Kipnis on Peter Ludlow and Title IX nonsense

Laura Kipnis, whose ordeal I mentioned recently, just published another piece in the Chronicle of Higher Education. She explains what she saw during the process that led to Peter Ludlow’s resignation from his job at Northwestern University and it’s pretty damning for the administration. I don’t know whether Ludlow is guilty of what he’s been accused of, but judging from what I have read about this case, Northwestern certainly did not treat him fairly. Kipnis should certainly be commended for taking a stand at great risk for herself in this case. So should Jessica Wilson, a professor of philosophy at the University of Toronto who made a courageous statement in defense of Ludlow, as Kipnis explains in her essay.

*Listed entries*
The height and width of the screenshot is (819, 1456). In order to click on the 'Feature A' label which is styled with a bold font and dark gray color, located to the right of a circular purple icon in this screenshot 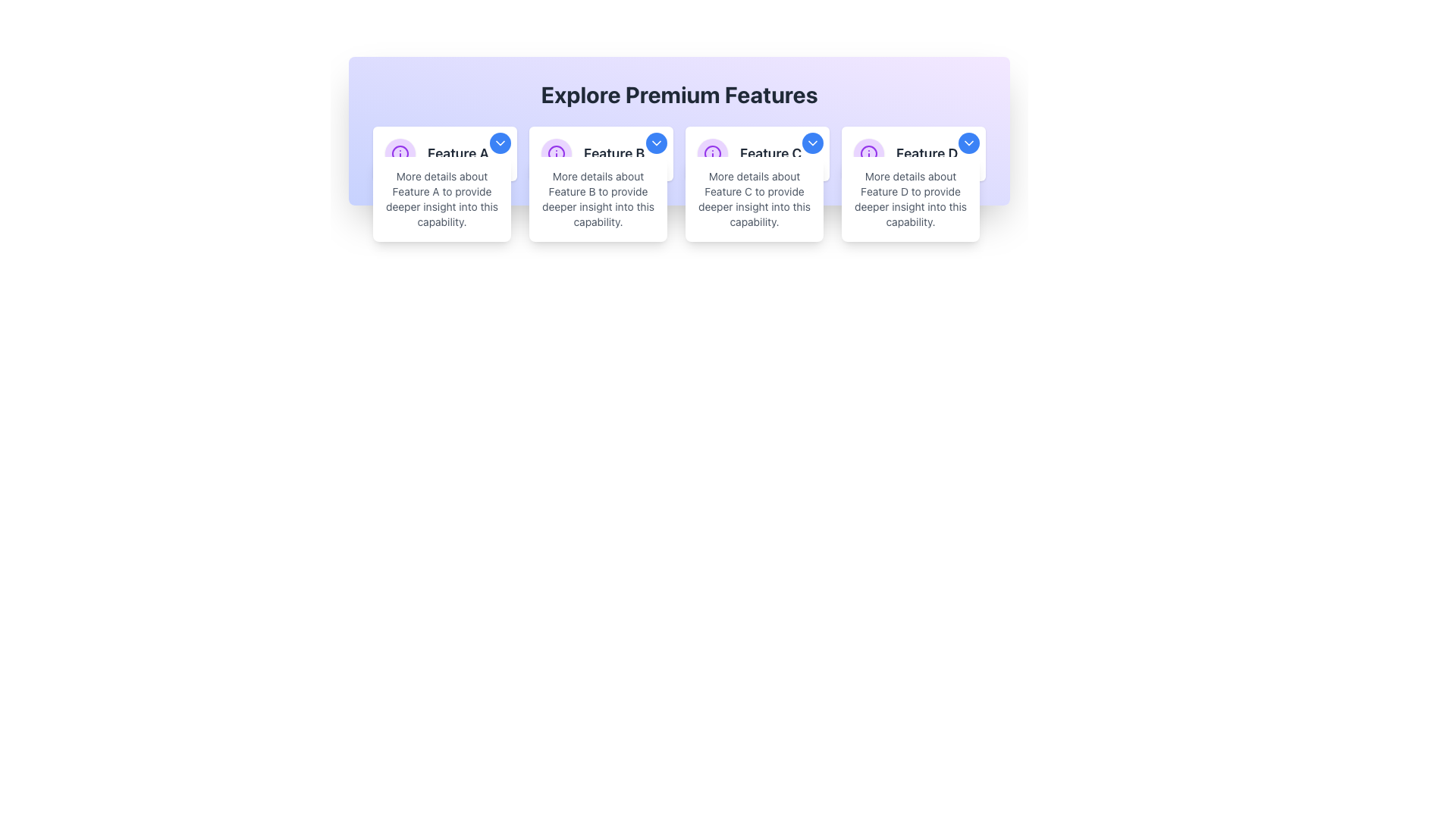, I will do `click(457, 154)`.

--

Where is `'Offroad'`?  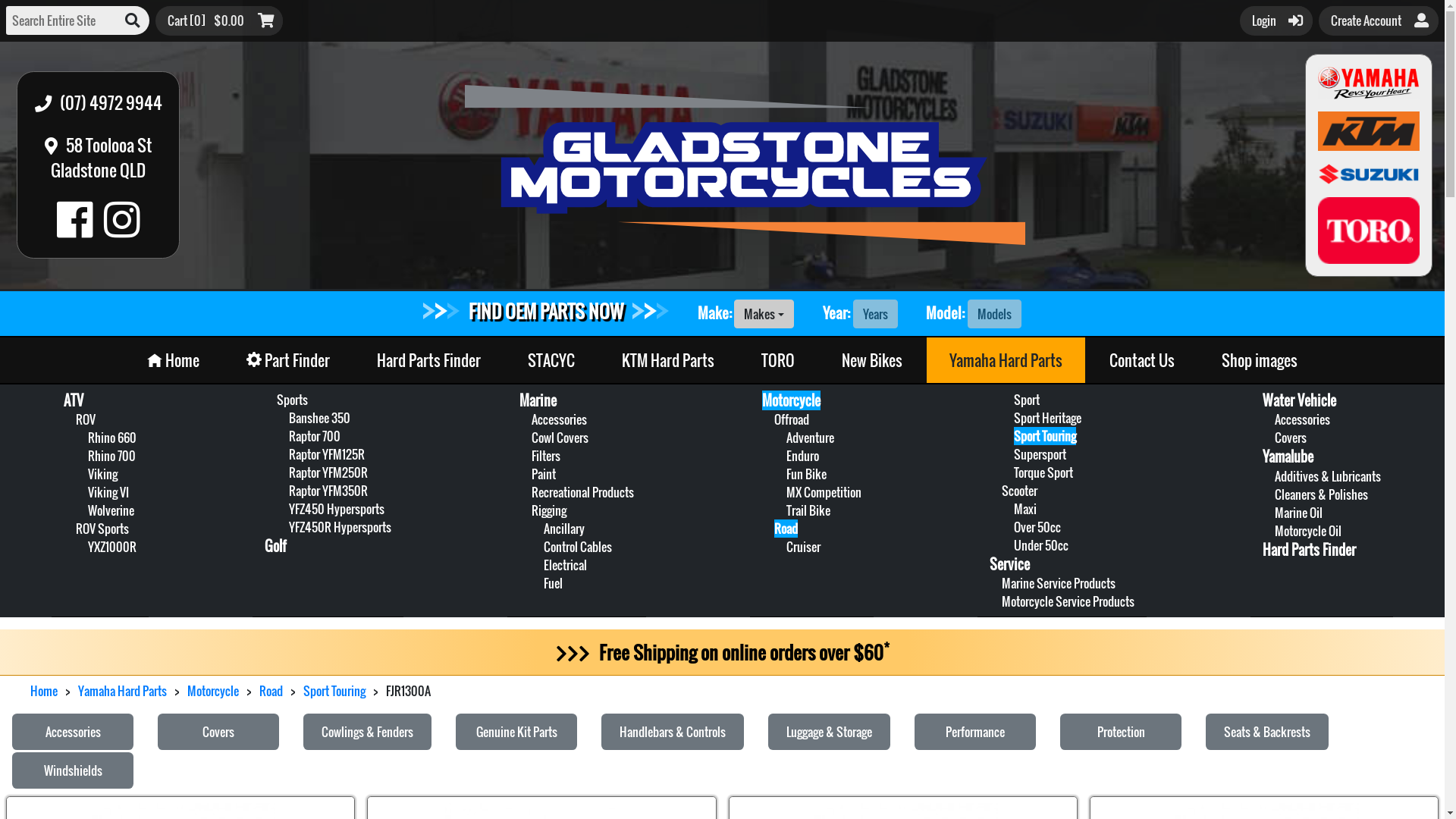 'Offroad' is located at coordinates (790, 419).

* * *

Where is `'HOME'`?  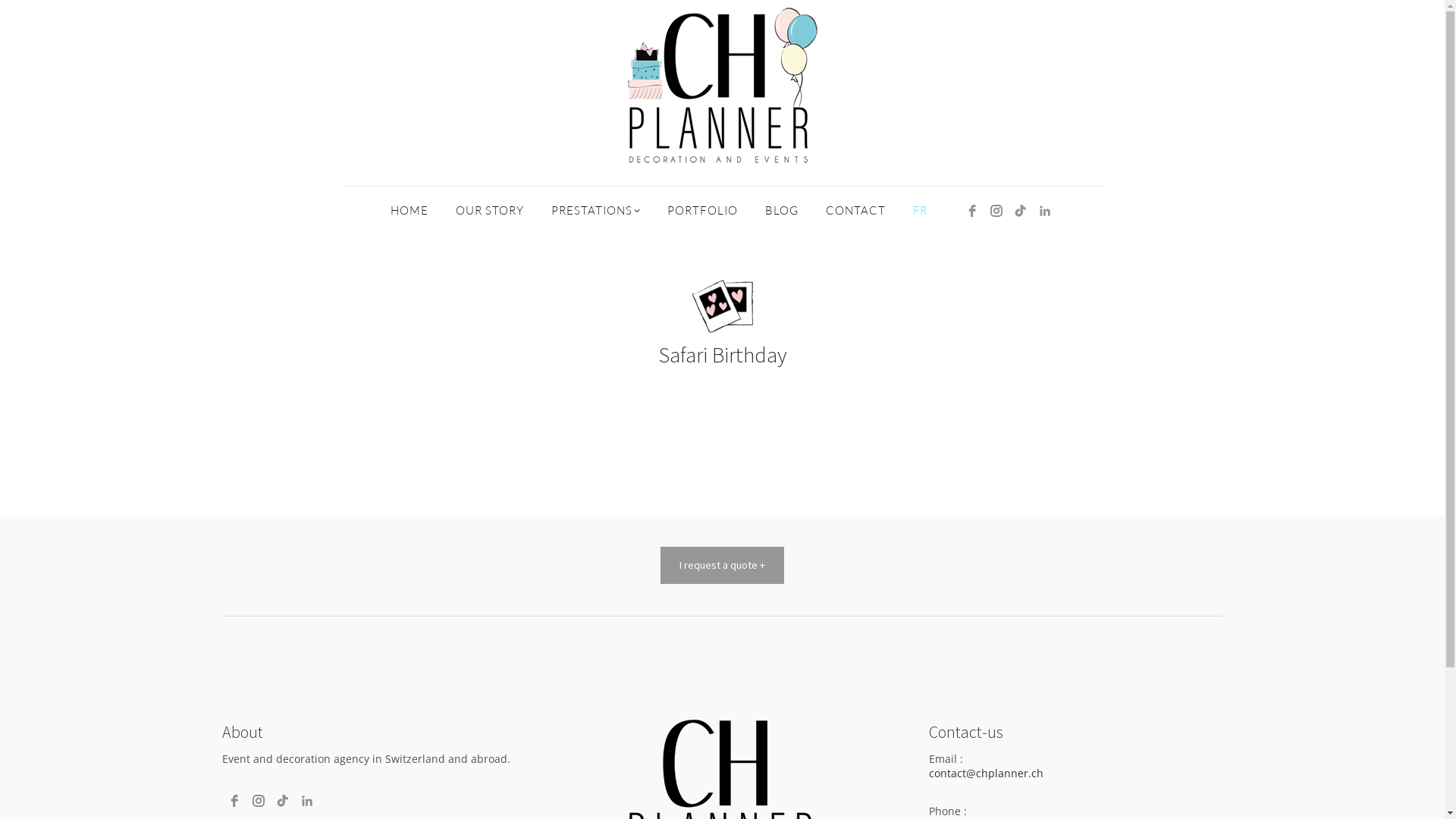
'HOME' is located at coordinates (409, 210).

*To do*
A. According to the post on Peter Ludlow, at which university is Jessica Wilson a professor of philosophy?
B. Summarize the post on Peter Ludlow in two sentences.

*List of solutions*
A. The University of Toronto.

B. Laura Kipnis has published a piece in the Chronicle of Higher Education describing the process that led to Peter Ludlow's resignation from Northwestern University, and the writer finds it damning for the administration and says Northwestern did not treat Ludlow fairly, without knowing whether he is guilty. The writer commends Kipnis for taking a stand at great personal risk, along with Jessica Wilson, a University of Toronto philosophy professor who made a courageous statement in Ludlow's defense.